Declining wages signal a better labor market balance.

November 20, 2023

Job openings increased by 56,000 to 9.6 million in September, marking the second consecutive month of growth after an increase of over half a million job openings. That was the highest level since June. However, the figure remained 15% below the 2022 average and 4% under the 2021 average. Overall, demand has significantly moderated.

At the state level, the most significant declines in job openings were observed in Illinois, Massachusetts and Utah, with those three states reporting 81,000 fewer job openings in September. However, that decline was almost entirely offset by a surge in Tennessee. Tennessee's total job openings reached an all-time high of 309,000 in September. The state's unemployment rate hovered near its historical low of 3.2%. The tight labor market is prompting employers to intensify competition in the war for talent.

The ratio of job openings to unemployed job seekers remained steady at 1.5 in September. In total, 41 states, including the District of Columbia, recorded a ratio equal to or exceeding the national average, the same as in August. The Dakotas, Maryland, New Hampshire and Vermont posted ratios of three higher, indicating more than three job openings for every unemployed job seeker. In contrast, densely populated states like California, New York and Texas exhibited some of the nation's lowest ratios, at or just above one. No state reported a ratio below one in September, signaling that tight labor markets are still a widespread phenomenon across the country.

Hiring also accelerated in August, with declines in Texas being offset by increases in Pennsylvania, Ohio and Colorado. Florida saw an increase of 36,000 hires in September, bringing the total to 426,000, the highest since June 2022. As the state's economy expands rapidly, the hiring of more workers continues.
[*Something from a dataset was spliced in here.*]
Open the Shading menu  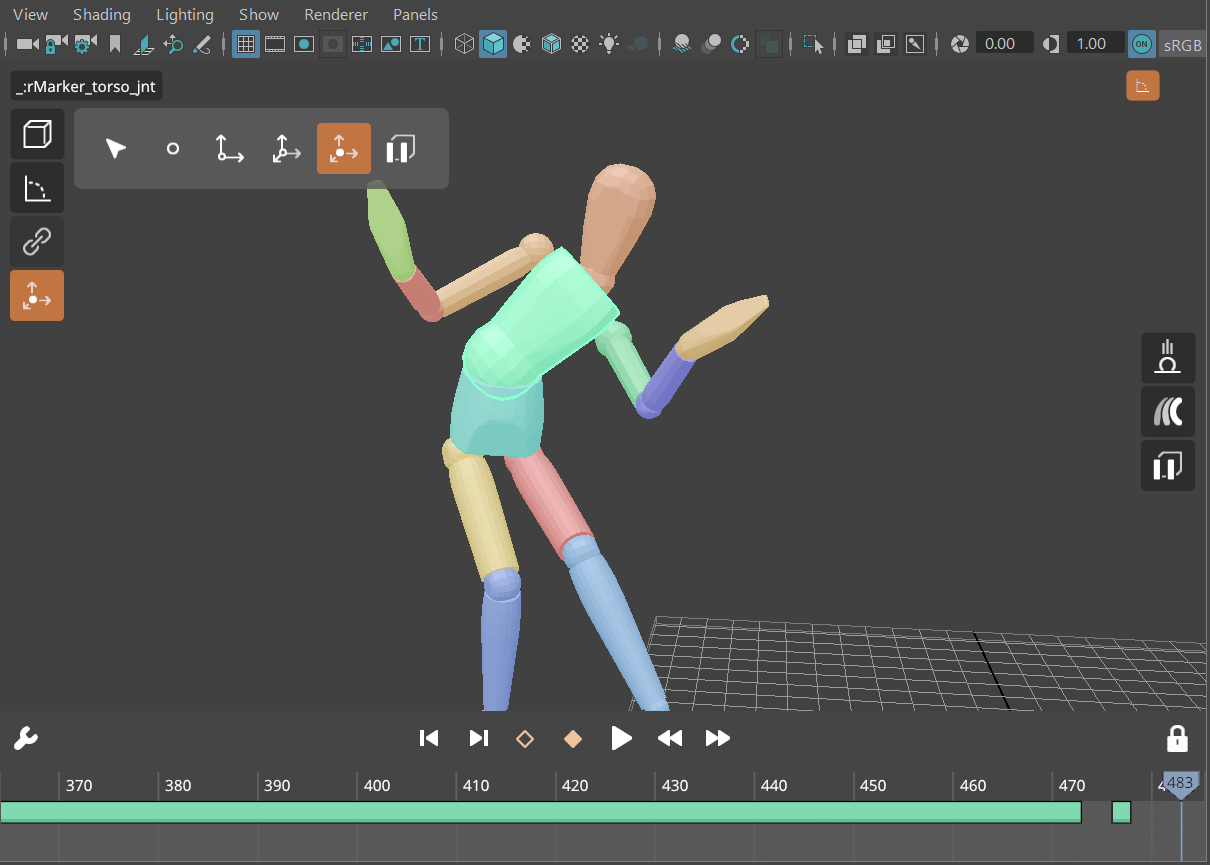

California experienced positive hiring numbers following a significant decline in August. This trend is partially corroborated by private job posting websites, indicating that hiring in the tech and transportation sectors has stabilized after a slowdown earlier in the year.

Layoffs decreased by 165,000 in September, with Illinois, Arizona and Wisconsin experiencing the largest declines. Minimal spillover effects were observed from the writers' and actors' strikes. The onset of the United Auto Workers’ (UAW) strike did not significantly impact September layoffs. However, as the UAW strike intensified in October, potential repercussions in the manufacturing sector in Midwestern states are anticipated once data becomes available.
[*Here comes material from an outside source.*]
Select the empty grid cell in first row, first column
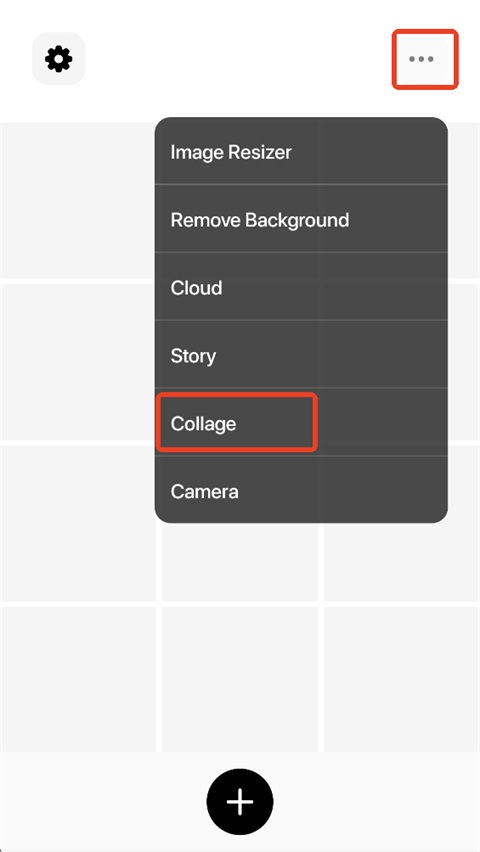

In September, the total number of quits remained roughly unchanged. Most states have now reverted to their 2019 quits levels. A consequence of those lower rates is the continuing narrowing of the wage premium for job hoppers. According to payroll processing company ADP, job changers saw less than a 9% wage increase, a stark contrast to the peak of 16% from April to August 2022. Additionally, wages for new job postings have been on a declining path.

Leading job posting websites predict further deceleration in job openings in the final quarter of the year.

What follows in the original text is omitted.